ИСХОДНЫЙ ТЕКСТ:
────────────────
Пусть эти оговорки, однако, не возбуждают или не пробуждают у некоторых из вас скептического отношения, объектом которого иногда были социологические исследования. Молодая наука не должна быть очень амбициозной, и она внушает тем больше доверия людям науки, чем с большей скромностью вступает в жизнь. Тем не менее я не могу забыть о том, что еще есть некоторые мыслители, правда, их немного, которые подвергают сомнению возможность нашей науки и ее будущее. Очевидно, что игнорировать это нельзя. Но для того, чтобы их убедить, я думаю, лучший метод состоит не в том, чтобы абстрактно рассуждать по вопросу о том, жизнеспособна социология или нет. Рассуждение, даже превосходное, никогда еще не убедило ни одного неверующего. Единственное средство доказать существование движения — двигаться. Единственное средство доказать, что социология возможна, — это показать, что она живет и действует. Вот почему я посвящу эту первую лекцию демонстрации ряда преобразований, через которые прошла социальная наука с начала нынешнего столетия; я покажу вам прогресс, который был осуществлен и который еще остается осуществить; покажу вам, чем она стала и чем она станет. Из этого изложения вы сами сможете сделать выводы о том, какую пользу может принести преподавание нашей дисциплины и к какой публике оно должно обращаться.
I
Со времен Платона и его «Республики» не было недостатка в мыслителях, философствующих о природе обществ. Но вплоть до начала нынешнего века в большинстве их трудов господствовала одна идея, которая сильно мешала формированию социальной науки. В действительности почти все эти теоретики политики видели в обществе человеческое творение, произведение искусства и плод рефлексии. С их точки зрения, люди начали жить вместе, потому что обнаружили, что это хорошо и полезно; это искусственное устройство, которое они изобрели, чтобы несколько улучшить условия своего существования. Нация поэтому не является естественным продуктом, подобным организму или растению, которое рождается, растет и развивается благодаря внутренней необходимости; она похожа скорее на создаваемые людьми машины, все части которых собраны согласно заранее предначертанному плану. Если клетки, из которых создан организм взрослого животного, стали тем, чем они являются, то это потому, что в их природе было заложено стать таковыми. Если они соединились подобным образом, то это потому, что, под влиянием окружающей среды, они не могли соединиться иначе. Напротив, кусочки металла, из которых сделаны часы, не содержат специальной тенденции ни к такой-то форме, ни к такому-то способу их сочетания. Если эти кусочки соединены так, а не иначе, то потому, что конструктор так захотел. Не их природа, а его воля объясняет испытанные ими изменения; именно он смонтировал их способом, наиболее подходящим для его целей.
Хорошо, допустим, что с обществом дело обстоит так же, как с этими часами. Это значит, что в природе человека нет ничего, что с необходимостью предназначало бы его к коллективной жизни, но он сам изобрел и установил общество из разного рода кусков. Будь оно творением всех, как считает Руссо, или же одного, как думает Гоббс, оно целиком порождено нашим мозгом и нашим мышлением. Оно в наших руках лишь удобный инструмент, без которого в крайнем случае мы могли бы обойтись и который мы всегда можем изменить по своему желанию, так как мы свободно можем переделать то, что сами свободно сделали. Если мы авторы общества, то мы можем его разрушить или трансформировать. Для этого достаточно лишь нашего желания.
────────────────
ИСХОДНЫЕ ДАННЫЕ:

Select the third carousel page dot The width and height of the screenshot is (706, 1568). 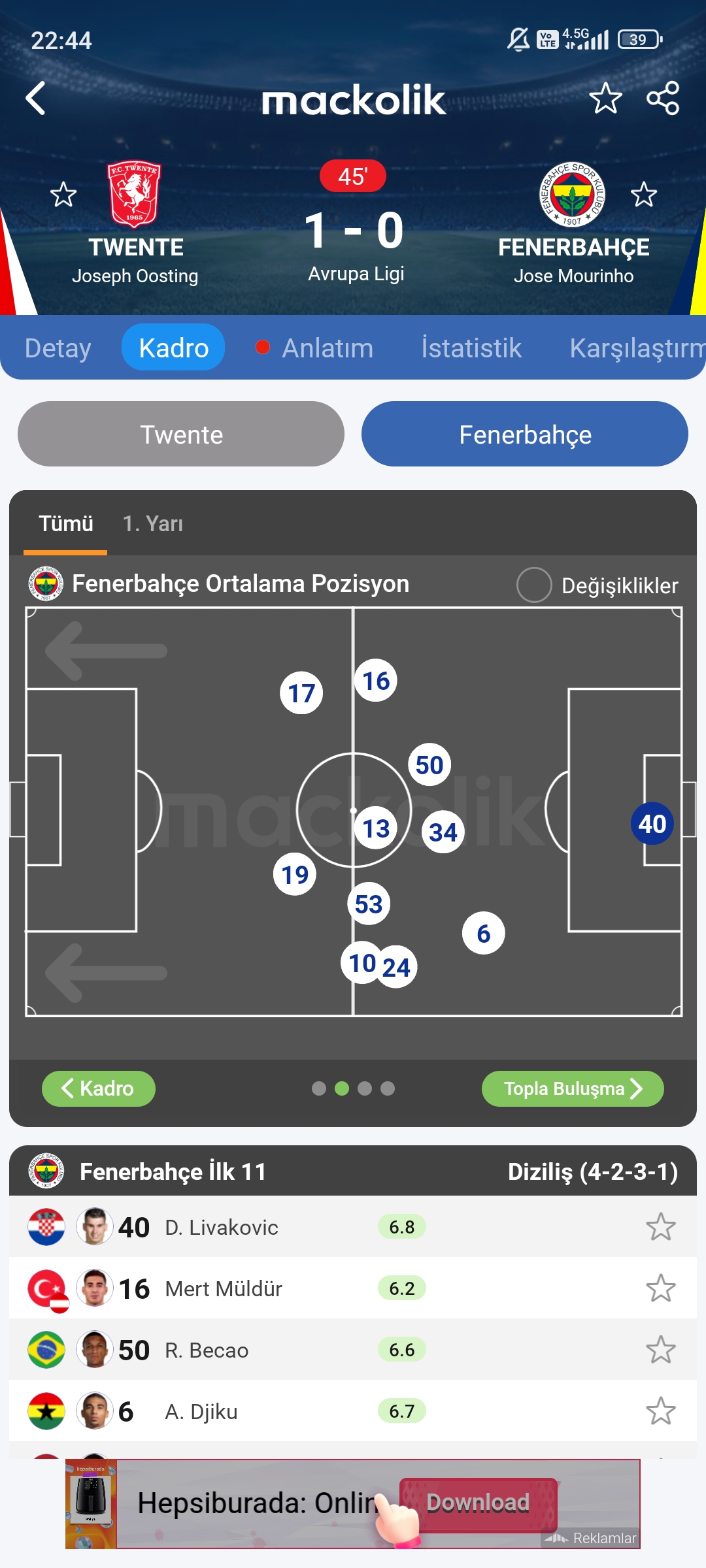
────────────────
ЗАДАНИЕ 1:
Изложите исходный текст в двух предложениях.
ЗАДАНИЕ 2:
Назовите всех мыслителей, которые упомянуты по имени в исходном тексте.
ЗАДАНИЕ 3:
Напишите продолжение исходного текста о природе общества, начав сразу после его последнего предложения.

ОТВЕТ 1:
Автор хочет доказать, что социология возможна, не абстрактными рассуждениями, а показом преобразований, через которые социальная наука прошла с начала нынешнего столетия. Он отмечает, что со времен Платона почти все теоретики политики видели в обществе искусственное человеческое творение, подобное часам, а не естественный продукт, и поэтому считали, что люди могут разрушить или трансформировать его по своему желанию, а эта идея сильно мешала формированию социальной науки.

ОТВЕТ 2:
Платон, Руссо, Гоббс

ОТВЕТ 3:
Такова, господа, концепция, господствовавшая до недавнего времени. Правда, изредка мы видим появление противоположной идеи, но только на короткие промежутки времени, после которых она почти бесследно исчезала. Выдающийся пример Аристотеля, который первым увидел в обществе факт природы, остался почти без подражателей. В XVIII в. мы видели возрождение той же идеи у Монтескье и Кондорсе. Но сам Монтескье, который столь твердо заявил, что общество, как и остальная часть мира, подчинено необходимым законам, проистекающим из природы вещей, сразу же забыл о следствиях своего принципа, едва установив его. В этих условиях нет места для позитивной науки об обществах, а есть только для политического искусства. В самом деле, наука изучает то, что есть; искусство же применяет различные средства для достижения того, что должно быть. Таким образом, если общества суть то, что мы делаем сами, то следует спрашивать себя не что они собой представляют, а что мы должны из них сделать. Поскольку нет смысла считаться с их природой, то и нет необходимости познавать их; достаточно установить цель, которую они должны выполнять, и найти наилучший способ устроить вещи таким образом, чтобы эта цель была достигнута. Можно сказать, например, что цель общества — обеспечить каждому индивиду свободное осуществление его прав, и затем вывести отсюда всю социологию.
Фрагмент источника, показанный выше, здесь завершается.